出典抜粋.
□ □ □ □

遡ってみるとGMW-B5000を購入したのは2018年。その後はコーヒーや自転車、カメラといった以前からハマっていた趣味に注力し、あまり時計には興味関心を向けていなかったのですが、誰もが予想外であった”あの流行病”によりライフスタイルの転換を迎えました。

原則在宅勤務となり、元々友人が多い方ではなかった上に人と会う機会がますます減り、平日はひたすら家に引きこもり週末はサイクリングをする生活。それはそれである種健康的で良かった(流行病以降痩せた方の部類です)のですが、おかいものが特技(?)な僕にとっては少し物足りない思いがするのも事実でした。

もちろん何も買っていないわけではなく、ドリームバイクに取りかかっていたので日々オンラインで国内外からパーツを買い漁ったりはしていたのですが、今すぐ何かに使えるものではない。そういえばキリの良い年齢を迎える気もすることだし、そろそろ良い時計を記念に買うというのはどうだろう?そんな考えに至り、インターネットの海に飛び込むことになったのです。

HODINKEEとの出会い、そして雪白への憧れ

ところで皆さん、HODINKEEというWebサイトをご存知でしょうか。
時計好きな個人ブログから始まった時計専門のイケてるWebメディアなのですが、僕はたまたまLeicaとのコラボレーションをきっかけに名前だけは認知をしていました。

□ □ □ □

提供資料.
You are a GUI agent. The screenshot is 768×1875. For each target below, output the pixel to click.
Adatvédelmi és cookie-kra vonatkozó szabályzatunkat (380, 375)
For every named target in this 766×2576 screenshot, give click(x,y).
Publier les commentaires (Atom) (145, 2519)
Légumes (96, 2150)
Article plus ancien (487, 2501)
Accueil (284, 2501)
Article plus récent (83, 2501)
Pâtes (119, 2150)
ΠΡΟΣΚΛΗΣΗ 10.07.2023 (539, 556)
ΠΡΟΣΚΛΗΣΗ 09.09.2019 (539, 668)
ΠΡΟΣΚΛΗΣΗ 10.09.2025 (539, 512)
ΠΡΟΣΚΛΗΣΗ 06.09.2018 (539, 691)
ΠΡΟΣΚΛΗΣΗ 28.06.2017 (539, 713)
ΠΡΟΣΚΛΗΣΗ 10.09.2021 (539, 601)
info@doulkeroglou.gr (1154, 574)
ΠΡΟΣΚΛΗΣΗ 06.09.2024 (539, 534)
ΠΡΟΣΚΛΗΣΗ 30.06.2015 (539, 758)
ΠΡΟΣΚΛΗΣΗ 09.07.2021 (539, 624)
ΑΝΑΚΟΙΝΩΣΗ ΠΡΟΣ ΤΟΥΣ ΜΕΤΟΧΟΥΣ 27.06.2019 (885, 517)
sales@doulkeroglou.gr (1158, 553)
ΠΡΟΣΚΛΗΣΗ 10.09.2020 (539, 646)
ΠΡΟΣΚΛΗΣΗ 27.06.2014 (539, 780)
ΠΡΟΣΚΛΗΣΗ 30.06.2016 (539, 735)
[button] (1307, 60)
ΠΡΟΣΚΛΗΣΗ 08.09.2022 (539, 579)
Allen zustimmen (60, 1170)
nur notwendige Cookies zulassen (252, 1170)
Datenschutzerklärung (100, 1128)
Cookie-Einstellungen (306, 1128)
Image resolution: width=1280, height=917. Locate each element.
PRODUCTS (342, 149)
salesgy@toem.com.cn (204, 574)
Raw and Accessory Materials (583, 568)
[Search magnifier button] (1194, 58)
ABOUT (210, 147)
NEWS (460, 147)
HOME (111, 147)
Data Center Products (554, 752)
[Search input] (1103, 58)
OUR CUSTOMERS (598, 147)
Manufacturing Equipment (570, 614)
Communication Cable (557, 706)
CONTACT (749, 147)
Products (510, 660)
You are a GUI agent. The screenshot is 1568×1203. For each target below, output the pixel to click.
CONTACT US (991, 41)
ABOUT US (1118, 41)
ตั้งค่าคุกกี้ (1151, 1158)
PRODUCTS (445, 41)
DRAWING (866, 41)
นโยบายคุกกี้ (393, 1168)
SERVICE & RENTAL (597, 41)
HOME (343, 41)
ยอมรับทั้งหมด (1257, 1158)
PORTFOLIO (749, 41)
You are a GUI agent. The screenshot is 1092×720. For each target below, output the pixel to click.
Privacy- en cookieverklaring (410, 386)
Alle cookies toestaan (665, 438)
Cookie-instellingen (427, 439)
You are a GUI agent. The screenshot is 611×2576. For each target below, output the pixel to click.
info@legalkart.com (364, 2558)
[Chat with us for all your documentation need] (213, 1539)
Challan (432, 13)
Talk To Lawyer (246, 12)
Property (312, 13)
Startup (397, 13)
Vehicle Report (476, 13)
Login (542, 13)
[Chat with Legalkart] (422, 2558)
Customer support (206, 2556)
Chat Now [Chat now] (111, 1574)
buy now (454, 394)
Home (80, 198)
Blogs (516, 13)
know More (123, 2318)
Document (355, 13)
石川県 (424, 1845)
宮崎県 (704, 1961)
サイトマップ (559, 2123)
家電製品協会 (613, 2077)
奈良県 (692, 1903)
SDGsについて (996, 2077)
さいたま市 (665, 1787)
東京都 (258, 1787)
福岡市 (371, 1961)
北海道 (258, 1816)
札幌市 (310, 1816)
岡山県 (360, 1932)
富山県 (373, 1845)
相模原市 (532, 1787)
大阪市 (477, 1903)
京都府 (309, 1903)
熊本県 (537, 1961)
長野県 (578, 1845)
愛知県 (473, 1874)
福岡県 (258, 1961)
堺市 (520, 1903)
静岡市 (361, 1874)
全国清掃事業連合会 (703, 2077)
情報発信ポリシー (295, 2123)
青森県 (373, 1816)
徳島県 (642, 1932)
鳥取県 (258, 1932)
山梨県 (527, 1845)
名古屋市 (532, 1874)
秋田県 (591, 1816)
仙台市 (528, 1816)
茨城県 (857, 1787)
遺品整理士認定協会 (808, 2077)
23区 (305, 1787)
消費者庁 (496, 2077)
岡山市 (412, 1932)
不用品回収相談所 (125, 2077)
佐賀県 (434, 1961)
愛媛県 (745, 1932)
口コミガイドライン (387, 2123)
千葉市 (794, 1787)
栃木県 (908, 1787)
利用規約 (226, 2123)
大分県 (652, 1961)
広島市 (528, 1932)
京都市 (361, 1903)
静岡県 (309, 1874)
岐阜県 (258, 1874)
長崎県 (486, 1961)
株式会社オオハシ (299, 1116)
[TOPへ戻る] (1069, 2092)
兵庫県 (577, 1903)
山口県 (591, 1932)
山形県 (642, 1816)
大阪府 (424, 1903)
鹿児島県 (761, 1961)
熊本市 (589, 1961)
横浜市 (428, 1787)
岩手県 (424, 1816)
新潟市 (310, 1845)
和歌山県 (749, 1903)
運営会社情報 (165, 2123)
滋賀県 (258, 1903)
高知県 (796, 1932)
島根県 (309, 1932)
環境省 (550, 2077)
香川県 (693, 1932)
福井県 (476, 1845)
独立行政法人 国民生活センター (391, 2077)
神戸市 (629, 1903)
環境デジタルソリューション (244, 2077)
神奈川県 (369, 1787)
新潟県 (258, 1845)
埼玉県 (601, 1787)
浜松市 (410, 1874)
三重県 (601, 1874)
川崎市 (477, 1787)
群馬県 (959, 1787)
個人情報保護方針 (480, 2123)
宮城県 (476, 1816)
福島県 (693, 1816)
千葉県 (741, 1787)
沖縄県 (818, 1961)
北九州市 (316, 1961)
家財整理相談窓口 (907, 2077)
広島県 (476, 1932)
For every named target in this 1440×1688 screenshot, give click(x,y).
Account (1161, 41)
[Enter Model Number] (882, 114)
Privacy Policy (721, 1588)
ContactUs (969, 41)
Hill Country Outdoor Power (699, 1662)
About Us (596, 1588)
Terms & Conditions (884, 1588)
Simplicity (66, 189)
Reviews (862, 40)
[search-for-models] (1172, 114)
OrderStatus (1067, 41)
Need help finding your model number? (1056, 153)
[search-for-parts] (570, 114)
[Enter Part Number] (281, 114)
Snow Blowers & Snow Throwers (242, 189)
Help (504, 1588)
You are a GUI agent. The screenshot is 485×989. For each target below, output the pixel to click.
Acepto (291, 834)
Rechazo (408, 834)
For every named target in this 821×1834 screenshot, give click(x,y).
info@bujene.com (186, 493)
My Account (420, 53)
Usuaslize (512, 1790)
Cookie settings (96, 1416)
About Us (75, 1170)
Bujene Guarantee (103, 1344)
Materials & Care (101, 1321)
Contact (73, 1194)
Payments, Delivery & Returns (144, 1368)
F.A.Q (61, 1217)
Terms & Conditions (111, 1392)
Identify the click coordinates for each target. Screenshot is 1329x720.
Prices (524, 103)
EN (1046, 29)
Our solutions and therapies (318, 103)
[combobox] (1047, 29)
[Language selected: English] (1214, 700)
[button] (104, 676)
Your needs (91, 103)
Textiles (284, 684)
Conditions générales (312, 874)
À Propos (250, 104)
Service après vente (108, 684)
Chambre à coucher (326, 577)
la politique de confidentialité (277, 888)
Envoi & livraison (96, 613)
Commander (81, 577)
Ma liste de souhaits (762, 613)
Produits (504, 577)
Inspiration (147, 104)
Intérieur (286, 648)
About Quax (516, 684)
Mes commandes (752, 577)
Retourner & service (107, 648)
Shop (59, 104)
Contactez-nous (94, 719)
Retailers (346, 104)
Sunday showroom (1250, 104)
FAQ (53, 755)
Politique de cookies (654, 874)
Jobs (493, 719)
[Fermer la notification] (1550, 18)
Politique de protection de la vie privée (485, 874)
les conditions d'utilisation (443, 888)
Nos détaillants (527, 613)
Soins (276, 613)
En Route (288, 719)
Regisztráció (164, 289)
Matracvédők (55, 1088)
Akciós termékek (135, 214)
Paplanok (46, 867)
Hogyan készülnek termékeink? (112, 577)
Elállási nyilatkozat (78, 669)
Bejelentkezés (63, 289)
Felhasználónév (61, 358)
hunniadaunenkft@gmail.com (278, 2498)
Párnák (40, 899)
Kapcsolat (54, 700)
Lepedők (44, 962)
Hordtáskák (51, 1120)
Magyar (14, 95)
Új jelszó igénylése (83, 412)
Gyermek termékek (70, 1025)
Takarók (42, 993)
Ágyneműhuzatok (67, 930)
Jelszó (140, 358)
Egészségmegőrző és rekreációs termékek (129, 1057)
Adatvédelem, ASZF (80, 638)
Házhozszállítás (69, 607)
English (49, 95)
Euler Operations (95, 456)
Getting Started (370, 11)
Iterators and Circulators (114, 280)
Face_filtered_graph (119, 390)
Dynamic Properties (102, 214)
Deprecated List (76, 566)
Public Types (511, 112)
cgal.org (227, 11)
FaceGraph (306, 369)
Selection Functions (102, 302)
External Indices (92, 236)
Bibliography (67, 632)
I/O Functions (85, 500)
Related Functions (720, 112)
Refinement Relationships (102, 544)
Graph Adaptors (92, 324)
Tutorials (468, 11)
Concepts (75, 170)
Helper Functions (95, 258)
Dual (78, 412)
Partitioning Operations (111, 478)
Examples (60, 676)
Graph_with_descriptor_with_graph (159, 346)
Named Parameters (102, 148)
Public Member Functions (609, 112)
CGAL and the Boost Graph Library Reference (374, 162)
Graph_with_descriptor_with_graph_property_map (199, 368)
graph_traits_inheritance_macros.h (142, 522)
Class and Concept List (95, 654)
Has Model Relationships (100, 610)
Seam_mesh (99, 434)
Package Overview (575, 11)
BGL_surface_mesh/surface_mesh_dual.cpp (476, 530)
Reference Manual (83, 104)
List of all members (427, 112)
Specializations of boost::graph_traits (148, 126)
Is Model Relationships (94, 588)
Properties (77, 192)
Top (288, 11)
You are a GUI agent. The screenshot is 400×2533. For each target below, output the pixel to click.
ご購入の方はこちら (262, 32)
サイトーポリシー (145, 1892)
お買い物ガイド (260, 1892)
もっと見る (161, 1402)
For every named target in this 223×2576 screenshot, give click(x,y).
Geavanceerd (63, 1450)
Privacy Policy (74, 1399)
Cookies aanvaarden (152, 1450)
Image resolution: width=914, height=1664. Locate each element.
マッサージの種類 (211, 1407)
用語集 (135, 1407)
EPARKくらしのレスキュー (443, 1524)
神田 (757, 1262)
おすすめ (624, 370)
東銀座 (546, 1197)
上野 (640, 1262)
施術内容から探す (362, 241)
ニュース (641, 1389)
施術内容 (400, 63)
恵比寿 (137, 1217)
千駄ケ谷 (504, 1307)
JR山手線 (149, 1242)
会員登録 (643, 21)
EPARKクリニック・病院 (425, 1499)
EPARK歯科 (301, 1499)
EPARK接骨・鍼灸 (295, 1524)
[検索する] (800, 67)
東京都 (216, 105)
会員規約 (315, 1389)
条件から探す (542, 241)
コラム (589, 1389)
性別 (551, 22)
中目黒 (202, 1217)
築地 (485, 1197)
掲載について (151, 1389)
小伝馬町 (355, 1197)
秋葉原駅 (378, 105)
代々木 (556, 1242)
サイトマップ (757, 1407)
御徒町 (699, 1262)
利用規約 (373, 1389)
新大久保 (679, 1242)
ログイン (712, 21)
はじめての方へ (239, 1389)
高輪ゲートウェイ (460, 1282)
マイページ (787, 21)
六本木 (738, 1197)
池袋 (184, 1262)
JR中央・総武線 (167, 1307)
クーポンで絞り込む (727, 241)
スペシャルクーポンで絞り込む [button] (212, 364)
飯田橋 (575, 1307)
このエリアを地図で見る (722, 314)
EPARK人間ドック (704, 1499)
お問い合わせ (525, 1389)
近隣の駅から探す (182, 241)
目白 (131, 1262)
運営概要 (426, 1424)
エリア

□ □ □ □

課題. 抜粋の「原則在宅勤務となり、元々友人」から始まり「ところで皆さん、HODINKEEというWebサイトをご存知でしょうか。」まで続く部分を、「サイクリング」を「ジョギング」に置き換えて書き直してください。 記録は参照しなくてもかまいません。

解答.
原則在宅勤務となり、元々友人が多い方ではなかった上に人と会う機会がますます減り、平日はひたすら家に引きこもり週末はジョギングをする生活。それはそれである種健康的で良かった(流行病以降痩せた方の部類です)のですが、おかいものが特技(?)な僕にとっては少し物足りない思いがするのも事実でした。

もちろん何も買っていないわけではなく、ドリームバイクに取りかかっていたので日々オンラインで国内外からパーツを買い漁ったりはしていたのですが、今すぐ何かに使えるものではない。そういえばキリの良い年齢を迎える気もすることだし、そろそろ良い時計を記念に買うというのはどうだろう?そんな考えに至り、インターネットの海に飛び込むことになったのです。

HODINKEEとの出会い、そして雪白への憧れ

ところで皆さん、HODINKEEというWebサイトをご存知でしょうか。